Title: Re: Colonial Village House Sites
Post by: Joe Cerniglia on May 17, 2014, 07:32:22 PM
Hi Chris.

TIGHAR senior archaeologist Tom King has seen your question and asked me to send along his response with his compliments.

Chris,

We've done detailed studies (surface clearing/mapping and limited excavation) on only two house sites (I'd like to do more).  We've done brief recordings and sketch-maps of several more.

Each house site we've studied appeared to have a single cooking area, which is consistent with ethnographic descriptions.  By "cooking area" I mean a repeatedly used fire-place (not necessarily a constructed facility -- simply a place where a fire has apparently been maintained repeatedly, producing a fairly thick bed of ash, charcoal, and thermally altered rocks).

In 2010 we made an effort to find the cooking areas on several specific house sites on whose residents we had some data, and couldn't do it.  I eventually concluded that the cooksites, being richer than the surrounding soil in nutrients, had probably been transformed into thick clusters of coconut palms, virtually impossible to interpret, let alone excavate.

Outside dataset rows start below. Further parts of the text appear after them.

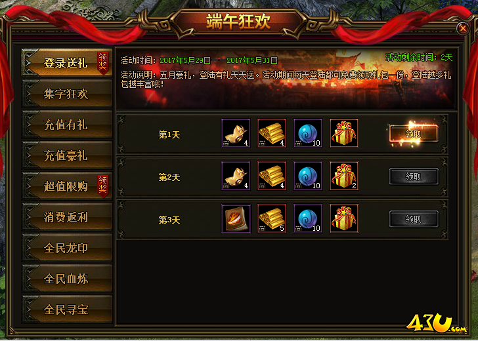Viewport: 478px width, 341px height.
Task: Close the 端午狂欢 event window
Action: click(x=462, y=28)
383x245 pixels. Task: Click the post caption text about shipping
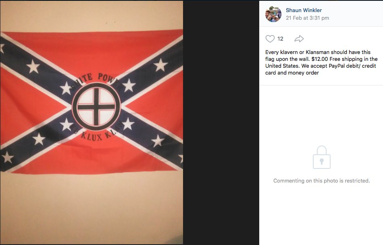(321, 62)
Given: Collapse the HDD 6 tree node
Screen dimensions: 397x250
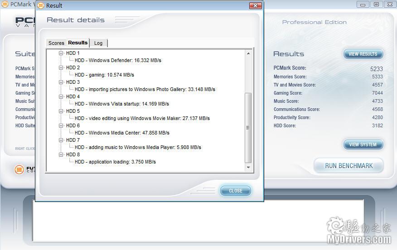Looking at the screenshot, I should point(61,125).
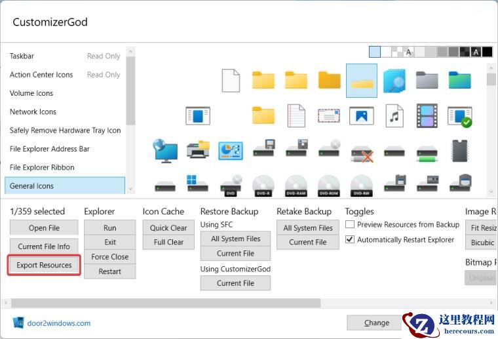
Task: Enable Preview Resources from Backup
Action: coord(350,224)
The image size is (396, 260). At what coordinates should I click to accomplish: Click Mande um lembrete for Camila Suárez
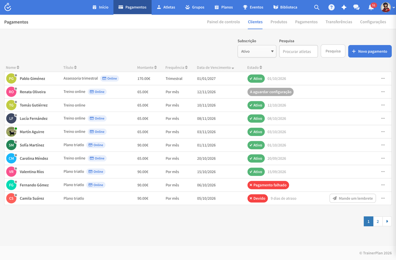coord(353,198)
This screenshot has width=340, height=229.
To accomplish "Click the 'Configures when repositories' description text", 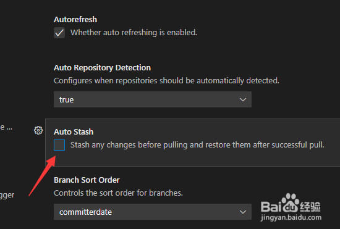I will (166, 81).
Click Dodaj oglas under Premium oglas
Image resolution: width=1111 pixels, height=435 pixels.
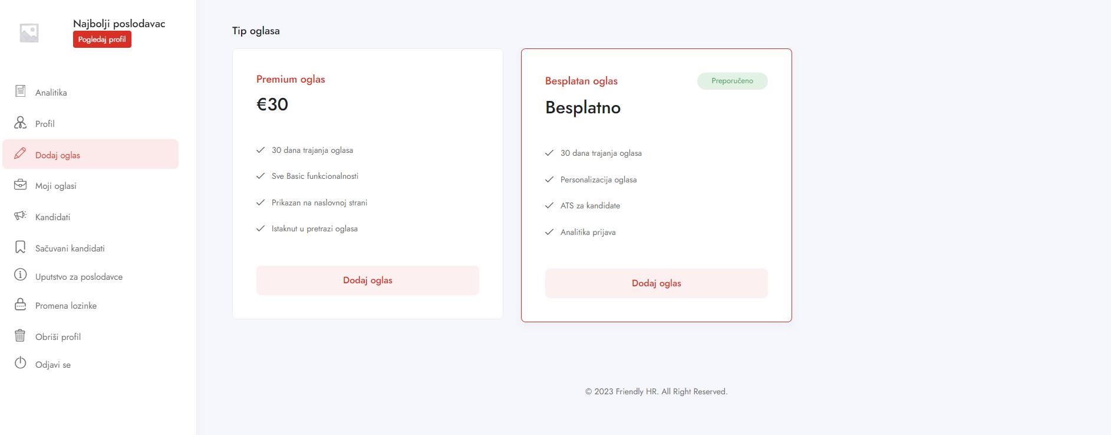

As for accumulated artifacts, most of the house sites we've looked at contain such things as bottles and cans.  Some have enamel wash pots, other cooking and eating tools, kerosene lantern parts, wire, clothing parts, nails, etc.  Rarer items include a bicycle, school slates, a hand-made shovel blade, etc.  Pieces of aluminum -- sometimes clearly airplane skin, sometimes clearly not, sometimes uncertain -- are fairly common, usually cut into small pieces, probably en route to being used in handicrafts.  A few have been made into hair combs.

Waste management practices are something of a puzzle.  To judge from what we have seen, a lot of stuff was just discarded around the house site.  This is consistent with ethnographically observed practice, and traditionally makes sense; traditionally almost all tools, clothing, etc. was biodegradable, and very quickly returned to the soil if not consumed by household animals.  Of course, manufactured metal, glass, and pottery don't do that, so they persist on the house sites.  We've found no evidence of a centralized "dump" for waste material.  It may be that larger items no longer wanted or needed were discarded in the ocean or lagoon, but evidence for this sort of practice is limited; we do find things offshore of the village, but whether they're deliberate discards or accidental losses is unclear.

Besides the house sites, there are specialized facilities in the Government Station -- such as the dispensary, whose site is rich in medicine bottles, and the Carpenter's House, a residential facility with lots of machine parts, tools, etc.